Monday, 16 July 2012

The Queen's Secret Review

The Queen’s Secret
- Victoria Lamb

Publisher:  Bantam

Elizabeth I, Queen of England, arrives at Kenilworth Castle amid pomp, fanfare and a wealth of lavish festivities laid on by the Earl of Leicester. The hopeful Earl knows this is his very last chance to persuade the Queen to marry him. Yet despite his attachment to the Queen and his driving ambition to be her King, Leicester is unable to resist the seductive wiles of Lettice, wife of the Earl of Essex. And soon whispers of their relationship start spreading through the court. Enraged by the adulterous lovers' growing intimacy, Elizabeth employs Lucy Morgan, a young black singer and court entertainer, to spy on the couple. But Lucy, who was raised by a spy in London, uncovers far more than she bargains for. For someone at Kenilworth that summer is plotting to kill the queen. No longer able to tell friend from foe, it is soon not only the queen who is in mortal danger - but Lucy herself.

I’ve always been a bit of a history and the Tudor period holds a certain fascination for me (and most of the UK), so I was happy to receive this book as part of the Transworld Historical Challenge. Set in the middle part of Elizabeth I’s reign during her summer progress, The Queen’s Secret tells the story of a young black entertainer and how she gets caught up in political and romantic intrigue at court. Lucy Morgan is young, brave and naïve – all perfect characteristics for manipulation by the Queen and her favourite, Robert Dudley, the Earl of Leicester. However, it’s not just romance that is on the courts mind this summer – foreign Catholics have sworn to return England to the faith and there are always those who believe Elizabeth’s claim to the throne is weak…

This was a relatively unknown period of Tudor history for me – and I enjoyed exploring an era a little less travelled. The long running relationship between Elizabeth and Robert Dudley, is fascinating. She truly seems to love him, but refuses to marry him – not trusting his ambition if she made him King. Added to the mix is Lettice Knollys, the Countess of Essex and Elizabeth’s Cousin, younger, more beautiful and also in love with Dudley. This was my favourite aspect to the story as I felt for both women. Neither were the most innocent of people but flawed and more fascinating for this. Lucy is caught in the middle of this love triangle as Dudley spots her and sponsors her at court as the queen’s songbird. Lucy is a very likeable character, but I confess I couldn’t understand her loyalty to Dudley – he just seemed to be using her without a care for what she was risking. However, her youthful naivety and joy at the simple things in life was an interesting facet to the Tudor court. Lucy’s guardian Goodluck was intriguing and would have liked to know more about him – and why he took in Lucy when her mother died.

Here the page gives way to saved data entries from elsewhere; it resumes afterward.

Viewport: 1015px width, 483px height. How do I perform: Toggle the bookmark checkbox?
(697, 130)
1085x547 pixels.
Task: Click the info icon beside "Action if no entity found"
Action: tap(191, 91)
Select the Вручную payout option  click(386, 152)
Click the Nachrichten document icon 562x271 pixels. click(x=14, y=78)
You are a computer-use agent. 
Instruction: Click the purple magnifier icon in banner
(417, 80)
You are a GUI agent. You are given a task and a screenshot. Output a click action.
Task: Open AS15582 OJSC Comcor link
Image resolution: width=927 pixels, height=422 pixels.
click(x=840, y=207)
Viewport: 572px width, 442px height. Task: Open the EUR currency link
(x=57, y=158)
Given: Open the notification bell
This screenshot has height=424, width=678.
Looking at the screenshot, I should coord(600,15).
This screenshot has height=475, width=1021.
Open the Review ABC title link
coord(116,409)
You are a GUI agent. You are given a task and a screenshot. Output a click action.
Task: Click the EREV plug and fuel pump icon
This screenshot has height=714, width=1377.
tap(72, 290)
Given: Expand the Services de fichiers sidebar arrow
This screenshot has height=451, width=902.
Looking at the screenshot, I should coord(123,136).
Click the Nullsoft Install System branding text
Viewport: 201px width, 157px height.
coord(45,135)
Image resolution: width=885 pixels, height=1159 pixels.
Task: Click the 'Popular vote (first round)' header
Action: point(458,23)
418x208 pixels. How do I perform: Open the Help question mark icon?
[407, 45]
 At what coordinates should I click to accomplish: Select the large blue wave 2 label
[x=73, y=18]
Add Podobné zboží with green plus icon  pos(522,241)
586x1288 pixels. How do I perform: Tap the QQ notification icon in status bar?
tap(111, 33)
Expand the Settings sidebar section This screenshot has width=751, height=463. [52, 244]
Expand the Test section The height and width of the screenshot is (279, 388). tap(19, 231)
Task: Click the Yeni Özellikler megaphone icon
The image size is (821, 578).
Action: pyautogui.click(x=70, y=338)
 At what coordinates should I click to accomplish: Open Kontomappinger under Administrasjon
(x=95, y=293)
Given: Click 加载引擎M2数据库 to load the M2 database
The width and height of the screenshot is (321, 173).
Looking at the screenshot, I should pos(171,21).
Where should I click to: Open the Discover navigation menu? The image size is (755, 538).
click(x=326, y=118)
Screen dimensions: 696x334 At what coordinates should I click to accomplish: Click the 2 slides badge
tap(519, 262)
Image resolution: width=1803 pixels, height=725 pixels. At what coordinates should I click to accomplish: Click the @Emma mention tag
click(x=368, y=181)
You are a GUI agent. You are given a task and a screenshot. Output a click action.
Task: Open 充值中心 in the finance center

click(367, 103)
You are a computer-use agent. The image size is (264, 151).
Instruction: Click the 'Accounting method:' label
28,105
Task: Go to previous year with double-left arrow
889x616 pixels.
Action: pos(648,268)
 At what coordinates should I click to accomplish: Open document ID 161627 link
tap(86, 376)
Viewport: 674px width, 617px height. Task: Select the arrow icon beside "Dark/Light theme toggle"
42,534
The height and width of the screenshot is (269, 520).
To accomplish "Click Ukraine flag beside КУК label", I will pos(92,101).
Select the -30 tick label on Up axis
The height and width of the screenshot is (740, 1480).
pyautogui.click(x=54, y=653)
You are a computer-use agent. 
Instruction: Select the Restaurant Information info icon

The descriptions of the scenery, entertainments, food and lavish lifestyle enjoyed by the court are absorbing and vivid. Victoria Lamb’s writing is instantly gripping and engaging, taking the reader on a whirlwind visit to the sixteenth century and a different time. The historical setting was a pleasant change from my recent reading habits and I’m glad that more novels featuring Lucy Morgan will be written as there were some tantalising plot ends left hanging. This would appealing to those who historical romance based on real characters – and those who don’t mind a little bit of intrigue in their stories.

Recommended for fans of Phillippa Gregory and Alison Weir. 8 out of 10


  1. I'm a fan of Philippa Gregory and I haven't heard of this one before, so I'm adding it to my GR list right away. It sounds amazing <3 Thanks for sharing your wonderful review.

  2. I can't really believe the spy business, and one would think she would chose someone who could melt in during that time period

    1. To be fair, Lucy is never meant to be a spy - she just gets caught up in events when the Earl notices her! :-)

  3. Hm... I haven't heard of this one. I'll have to check it out. I've not heard of this one before. As much as I've read these books. I can't say I know much about the Tudor history.